Copy out the records starting with the line that contains "Viewport: 1468px width, 812px" and going on through the line that contains "pos(70,233)", both of those lines included.

** BEGIN Data in this exercise **

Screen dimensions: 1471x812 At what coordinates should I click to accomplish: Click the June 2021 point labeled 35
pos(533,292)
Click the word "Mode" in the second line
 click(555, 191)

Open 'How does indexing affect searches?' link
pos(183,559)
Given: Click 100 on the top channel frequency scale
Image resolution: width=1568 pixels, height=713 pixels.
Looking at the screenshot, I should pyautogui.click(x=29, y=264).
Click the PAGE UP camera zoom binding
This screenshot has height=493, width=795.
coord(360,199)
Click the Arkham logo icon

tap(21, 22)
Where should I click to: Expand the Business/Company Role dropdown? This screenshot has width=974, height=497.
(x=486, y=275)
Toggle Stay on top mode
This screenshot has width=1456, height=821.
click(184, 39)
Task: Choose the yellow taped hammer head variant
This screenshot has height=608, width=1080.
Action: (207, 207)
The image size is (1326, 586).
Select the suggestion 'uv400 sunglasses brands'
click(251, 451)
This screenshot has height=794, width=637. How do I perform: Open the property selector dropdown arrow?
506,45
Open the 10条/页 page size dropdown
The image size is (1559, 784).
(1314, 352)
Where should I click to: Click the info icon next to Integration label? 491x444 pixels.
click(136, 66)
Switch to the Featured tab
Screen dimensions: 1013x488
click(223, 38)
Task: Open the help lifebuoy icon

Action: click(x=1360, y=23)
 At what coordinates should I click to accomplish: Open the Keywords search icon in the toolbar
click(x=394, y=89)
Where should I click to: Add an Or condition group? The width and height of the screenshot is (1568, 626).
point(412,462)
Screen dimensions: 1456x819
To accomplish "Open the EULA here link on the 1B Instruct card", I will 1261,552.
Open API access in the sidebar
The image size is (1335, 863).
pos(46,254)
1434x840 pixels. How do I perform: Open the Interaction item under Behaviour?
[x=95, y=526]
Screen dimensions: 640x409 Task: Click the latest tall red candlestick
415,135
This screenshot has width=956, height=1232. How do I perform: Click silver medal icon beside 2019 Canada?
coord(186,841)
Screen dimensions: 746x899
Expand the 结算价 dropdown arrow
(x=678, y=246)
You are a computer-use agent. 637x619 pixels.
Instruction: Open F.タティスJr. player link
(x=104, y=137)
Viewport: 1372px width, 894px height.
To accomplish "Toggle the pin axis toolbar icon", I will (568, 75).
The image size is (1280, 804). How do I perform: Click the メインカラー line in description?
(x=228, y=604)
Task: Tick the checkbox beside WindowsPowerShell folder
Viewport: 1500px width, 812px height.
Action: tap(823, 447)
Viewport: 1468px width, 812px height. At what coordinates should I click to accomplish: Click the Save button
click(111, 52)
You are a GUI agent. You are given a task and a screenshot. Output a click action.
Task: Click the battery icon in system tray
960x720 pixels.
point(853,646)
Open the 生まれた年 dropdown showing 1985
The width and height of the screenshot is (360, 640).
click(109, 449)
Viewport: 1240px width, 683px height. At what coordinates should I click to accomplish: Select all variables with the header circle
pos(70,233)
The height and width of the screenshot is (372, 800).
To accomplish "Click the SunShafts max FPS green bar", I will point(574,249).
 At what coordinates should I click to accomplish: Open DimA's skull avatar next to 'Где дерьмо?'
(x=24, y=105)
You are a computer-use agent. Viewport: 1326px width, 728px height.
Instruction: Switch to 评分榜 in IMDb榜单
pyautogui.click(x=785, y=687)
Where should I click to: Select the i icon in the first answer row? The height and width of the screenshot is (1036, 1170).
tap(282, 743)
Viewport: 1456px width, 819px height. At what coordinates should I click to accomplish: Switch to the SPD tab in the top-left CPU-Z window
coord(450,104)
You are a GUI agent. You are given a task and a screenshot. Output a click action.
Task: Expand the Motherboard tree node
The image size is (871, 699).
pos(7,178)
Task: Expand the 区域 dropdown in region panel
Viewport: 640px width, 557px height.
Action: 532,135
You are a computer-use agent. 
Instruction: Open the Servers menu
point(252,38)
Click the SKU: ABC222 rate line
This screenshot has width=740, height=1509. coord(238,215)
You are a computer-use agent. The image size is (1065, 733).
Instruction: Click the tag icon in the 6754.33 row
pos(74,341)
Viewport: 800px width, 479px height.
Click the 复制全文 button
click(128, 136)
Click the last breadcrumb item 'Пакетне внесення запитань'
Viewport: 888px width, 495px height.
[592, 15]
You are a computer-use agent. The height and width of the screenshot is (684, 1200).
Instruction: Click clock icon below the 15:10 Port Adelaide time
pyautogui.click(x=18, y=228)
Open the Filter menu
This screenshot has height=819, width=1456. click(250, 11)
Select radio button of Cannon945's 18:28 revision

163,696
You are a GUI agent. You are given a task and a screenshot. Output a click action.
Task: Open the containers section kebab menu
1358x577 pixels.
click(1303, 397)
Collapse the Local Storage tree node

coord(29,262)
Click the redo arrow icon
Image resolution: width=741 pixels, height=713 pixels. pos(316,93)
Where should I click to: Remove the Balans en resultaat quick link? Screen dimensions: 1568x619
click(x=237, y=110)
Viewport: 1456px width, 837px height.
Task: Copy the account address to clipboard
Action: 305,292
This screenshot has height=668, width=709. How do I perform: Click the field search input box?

** END Data in this exercise **

■ Answer in full
Viewport: 1468px width, 812px height. At what coordinates should I click to accomplish: Click the Save button
click(111, 52)
You are a GUI agent. You are given a task and a screenshot. Output a click action.
Task: Click the battery icon in system tray
960x720 pixels.
point(853,646)
Open the 生まれた年 dropdown showing 1985
The width and height of the screenshot is (360, 640).
click(109, 449)
Viewport: 1240px width, 683px height. At what coordinates should I click to accomplish: Select all variables with the header circle
pos(70,233)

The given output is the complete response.